Copy out every line of the listing in which "description" appears.

# # #

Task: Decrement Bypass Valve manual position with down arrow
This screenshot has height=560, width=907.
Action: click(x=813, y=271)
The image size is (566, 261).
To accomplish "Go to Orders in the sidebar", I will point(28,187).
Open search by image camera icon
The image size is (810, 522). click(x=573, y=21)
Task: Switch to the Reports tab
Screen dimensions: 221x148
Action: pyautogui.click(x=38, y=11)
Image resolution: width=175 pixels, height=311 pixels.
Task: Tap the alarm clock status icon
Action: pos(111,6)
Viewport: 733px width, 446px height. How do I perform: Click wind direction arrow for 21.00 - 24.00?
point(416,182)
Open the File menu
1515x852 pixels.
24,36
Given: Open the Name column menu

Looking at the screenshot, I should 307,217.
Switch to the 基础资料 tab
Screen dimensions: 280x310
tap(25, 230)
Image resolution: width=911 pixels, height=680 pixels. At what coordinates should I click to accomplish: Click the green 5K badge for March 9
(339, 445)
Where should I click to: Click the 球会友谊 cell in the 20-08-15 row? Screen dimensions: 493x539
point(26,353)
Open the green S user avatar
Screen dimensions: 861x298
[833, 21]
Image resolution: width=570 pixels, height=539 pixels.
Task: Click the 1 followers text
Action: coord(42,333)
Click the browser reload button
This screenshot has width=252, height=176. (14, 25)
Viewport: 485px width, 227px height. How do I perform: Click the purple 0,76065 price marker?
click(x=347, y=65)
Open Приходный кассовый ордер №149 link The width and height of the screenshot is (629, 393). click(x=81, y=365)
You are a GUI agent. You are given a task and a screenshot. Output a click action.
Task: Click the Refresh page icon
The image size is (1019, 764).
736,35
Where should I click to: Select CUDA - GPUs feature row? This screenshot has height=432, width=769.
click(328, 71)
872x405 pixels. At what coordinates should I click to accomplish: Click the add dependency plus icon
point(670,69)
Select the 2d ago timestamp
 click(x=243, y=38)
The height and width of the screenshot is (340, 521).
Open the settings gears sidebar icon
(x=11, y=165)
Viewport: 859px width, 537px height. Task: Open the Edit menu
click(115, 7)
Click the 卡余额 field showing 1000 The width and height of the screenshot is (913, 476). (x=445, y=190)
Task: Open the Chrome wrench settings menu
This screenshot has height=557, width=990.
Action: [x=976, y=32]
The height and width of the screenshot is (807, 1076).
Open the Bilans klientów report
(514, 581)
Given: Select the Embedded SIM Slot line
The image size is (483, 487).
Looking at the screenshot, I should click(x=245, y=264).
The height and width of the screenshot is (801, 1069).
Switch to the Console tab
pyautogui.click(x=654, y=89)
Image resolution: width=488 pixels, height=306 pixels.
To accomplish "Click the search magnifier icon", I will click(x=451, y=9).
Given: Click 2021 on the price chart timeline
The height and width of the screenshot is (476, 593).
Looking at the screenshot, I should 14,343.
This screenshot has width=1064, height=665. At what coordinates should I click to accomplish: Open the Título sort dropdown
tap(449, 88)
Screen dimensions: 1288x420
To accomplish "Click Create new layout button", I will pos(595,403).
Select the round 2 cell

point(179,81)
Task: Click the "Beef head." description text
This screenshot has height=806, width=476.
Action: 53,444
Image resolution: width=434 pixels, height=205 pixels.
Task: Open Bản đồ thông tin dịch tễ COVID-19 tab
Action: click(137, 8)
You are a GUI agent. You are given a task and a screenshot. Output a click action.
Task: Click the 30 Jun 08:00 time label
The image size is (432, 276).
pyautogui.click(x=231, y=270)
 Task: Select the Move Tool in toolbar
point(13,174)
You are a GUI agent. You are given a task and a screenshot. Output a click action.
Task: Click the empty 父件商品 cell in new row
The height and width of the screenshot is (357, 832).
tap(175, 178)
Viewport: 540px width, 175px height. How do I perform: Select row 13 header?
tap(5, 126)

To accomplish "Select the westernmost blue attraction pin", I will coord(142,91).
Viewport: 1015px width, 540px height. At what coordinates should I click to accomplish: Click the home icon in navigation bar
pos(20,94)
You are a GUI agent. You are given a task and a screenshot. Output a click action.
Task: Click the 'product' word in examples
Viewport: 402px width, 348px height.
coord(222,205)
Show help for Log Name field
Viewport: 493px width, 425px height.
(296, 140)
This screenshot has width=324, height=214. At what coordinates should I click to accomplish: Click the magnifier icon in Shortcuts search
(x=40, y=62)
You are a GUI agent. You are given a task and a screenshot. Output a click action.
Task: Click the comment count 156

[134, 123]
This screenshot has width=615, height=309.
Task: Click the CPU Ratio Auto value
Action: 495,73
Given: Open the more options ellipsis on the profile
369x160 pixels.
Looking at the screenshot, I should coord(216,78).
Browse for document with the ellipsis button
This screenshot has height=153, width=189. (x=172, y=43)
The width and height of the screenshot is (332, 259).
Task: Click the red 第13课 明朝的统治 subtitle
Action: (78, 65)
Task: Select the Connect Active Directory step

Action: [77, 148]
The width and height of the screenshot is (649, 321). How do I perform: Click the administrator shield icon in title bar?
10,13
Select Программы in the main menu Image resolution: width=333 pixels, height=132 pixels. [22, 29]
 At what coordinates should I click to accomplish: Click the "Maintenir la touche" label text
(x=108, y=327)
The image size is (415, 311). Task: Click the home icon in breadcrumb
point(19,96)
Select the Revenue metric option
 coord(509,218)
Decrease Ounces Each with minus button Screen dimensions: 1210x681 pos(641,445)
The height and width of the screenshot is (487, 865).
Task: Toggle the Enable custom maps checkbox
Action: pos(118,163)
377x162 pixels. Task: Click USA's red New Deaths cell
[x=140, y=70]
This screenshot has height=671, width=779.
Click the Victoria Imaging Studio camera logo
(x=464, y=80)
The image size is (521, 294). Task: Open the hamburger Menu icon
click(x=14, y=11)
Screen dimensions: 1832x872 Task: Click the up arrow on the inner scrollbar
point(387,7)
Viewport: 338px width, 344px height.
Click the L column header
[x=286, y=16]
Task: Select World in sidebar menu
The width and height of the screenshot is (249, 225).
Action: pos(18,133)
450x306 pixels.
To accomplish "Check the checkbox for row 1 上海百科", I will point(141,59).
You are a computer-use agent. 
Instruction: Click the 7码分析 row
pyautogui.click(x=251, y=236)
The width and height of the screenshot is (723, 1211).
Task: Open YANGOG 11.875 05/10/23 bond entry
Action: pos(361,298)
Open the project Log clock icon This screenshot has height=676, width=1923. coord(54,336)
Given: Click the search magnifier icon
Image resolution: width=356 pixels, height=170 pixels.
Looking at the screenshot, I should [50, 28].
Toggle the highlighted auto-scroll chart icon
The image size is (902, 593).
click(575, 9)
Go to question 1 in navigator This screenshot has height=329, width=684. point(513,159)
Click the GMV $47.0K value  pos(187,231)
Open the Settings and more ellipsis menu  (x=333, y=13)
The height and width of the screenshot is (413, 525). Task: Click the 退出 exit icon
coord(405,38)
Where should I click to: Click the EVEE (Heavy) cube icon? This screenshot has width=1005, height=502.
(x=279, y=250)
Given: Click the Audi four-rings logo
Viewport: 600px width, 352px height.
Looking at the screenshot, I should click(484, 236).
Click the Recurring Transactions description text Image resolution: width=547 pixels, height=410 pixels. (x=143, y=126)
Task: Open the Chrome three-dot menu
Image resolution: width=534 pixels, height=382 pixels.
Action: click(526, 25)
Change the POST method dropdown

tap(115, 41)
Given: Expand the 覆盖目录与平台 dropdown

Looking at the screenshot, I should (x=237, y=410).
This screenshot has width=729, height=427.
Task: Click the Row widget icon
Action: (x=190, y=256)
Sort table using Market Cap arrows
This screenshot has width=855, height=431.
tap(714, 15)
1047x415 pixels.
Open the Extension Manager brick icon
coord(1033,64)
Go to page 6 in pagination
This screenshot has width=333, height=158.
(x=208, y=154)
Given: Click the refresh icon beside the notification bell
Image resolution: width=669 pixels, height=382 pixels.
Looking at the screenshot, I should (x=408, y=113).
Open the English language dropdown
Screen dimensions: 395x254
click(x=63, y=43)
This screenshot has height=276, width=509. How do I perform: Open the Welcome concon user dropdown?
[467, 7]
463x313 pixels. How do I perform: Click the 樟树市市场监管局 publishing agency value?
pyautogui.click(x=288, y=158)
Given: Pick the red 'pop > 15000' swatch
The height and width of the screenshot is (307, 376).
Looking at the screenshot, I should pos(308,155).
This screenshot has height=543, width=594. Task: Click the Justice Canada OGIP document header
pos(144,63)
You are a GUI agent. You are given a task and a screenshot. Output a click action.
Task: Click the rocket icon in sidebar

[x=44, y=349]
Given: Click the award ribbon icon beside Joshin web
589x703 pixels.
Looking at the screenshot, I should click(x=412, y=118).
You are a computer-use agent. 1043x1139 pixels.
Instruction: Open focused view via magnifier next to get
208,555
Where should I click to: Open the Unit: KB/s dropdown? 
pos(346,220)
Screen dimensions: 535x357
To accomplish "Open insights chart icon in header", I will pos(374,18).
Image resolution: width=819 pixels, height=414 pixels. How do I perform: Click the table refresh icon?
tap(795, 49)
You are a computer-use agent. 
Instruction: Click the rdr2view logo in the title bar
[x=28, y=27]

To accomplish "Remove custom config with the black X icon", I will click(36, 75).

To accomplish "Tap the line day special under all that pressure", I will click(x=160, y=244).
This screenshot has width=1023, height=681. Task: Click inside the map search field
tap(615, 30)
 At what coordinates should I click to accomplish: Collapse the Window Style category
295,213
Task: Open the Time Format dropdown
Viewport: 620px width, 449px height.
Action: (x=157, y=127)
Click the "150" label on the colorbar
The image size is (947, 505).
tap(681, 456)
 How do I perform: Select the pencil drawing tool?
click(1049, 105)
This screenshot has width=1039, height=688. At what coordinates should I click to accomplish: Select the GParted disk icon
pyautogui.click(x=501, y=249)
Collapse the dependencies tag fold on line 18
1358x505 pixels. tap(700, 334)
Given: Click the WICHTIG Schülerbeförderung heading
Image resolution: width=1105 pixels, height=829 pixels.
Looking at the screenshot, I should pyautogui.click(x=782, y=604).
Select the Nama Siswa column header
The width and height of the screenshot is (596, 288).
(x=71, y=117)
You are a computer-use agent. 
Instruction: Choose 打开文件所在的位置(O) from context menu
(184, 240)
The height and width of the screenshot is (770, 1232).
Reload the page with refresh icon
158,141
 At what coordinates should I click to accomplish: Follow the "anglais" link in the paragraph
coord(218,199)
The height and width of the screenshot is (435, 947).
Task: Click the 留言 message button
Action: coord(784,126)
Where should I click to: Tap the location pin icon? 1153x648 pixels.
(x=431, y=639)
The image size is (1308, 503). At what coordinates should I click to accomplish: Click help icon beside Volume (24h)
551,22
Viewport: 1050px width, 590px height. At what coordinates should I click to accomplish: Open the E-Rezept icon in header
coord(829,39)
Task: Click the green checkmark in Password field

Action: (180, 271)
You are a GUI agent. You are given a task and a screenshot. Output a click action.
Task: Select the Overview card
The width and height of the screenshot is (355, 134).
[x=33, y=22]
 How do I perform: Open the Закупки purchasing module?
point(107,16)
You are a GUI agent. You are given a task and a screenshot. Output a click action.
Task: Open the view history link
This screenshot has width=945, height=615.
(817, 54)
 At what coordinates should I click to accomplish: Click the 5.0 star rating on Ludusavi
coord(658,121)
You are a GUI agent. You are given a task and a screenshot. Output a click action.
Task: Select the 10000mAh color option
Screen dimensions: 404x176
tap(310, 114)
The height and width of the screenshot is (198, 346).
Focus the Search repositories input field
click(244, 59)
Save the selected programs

# # #

> [Solution to the problem]:
Task: Click the "Beef head." description text
Click the Recurring Transactions description text Image resolution: width=547 pixels, height=410 pixels. (x=143, y=126)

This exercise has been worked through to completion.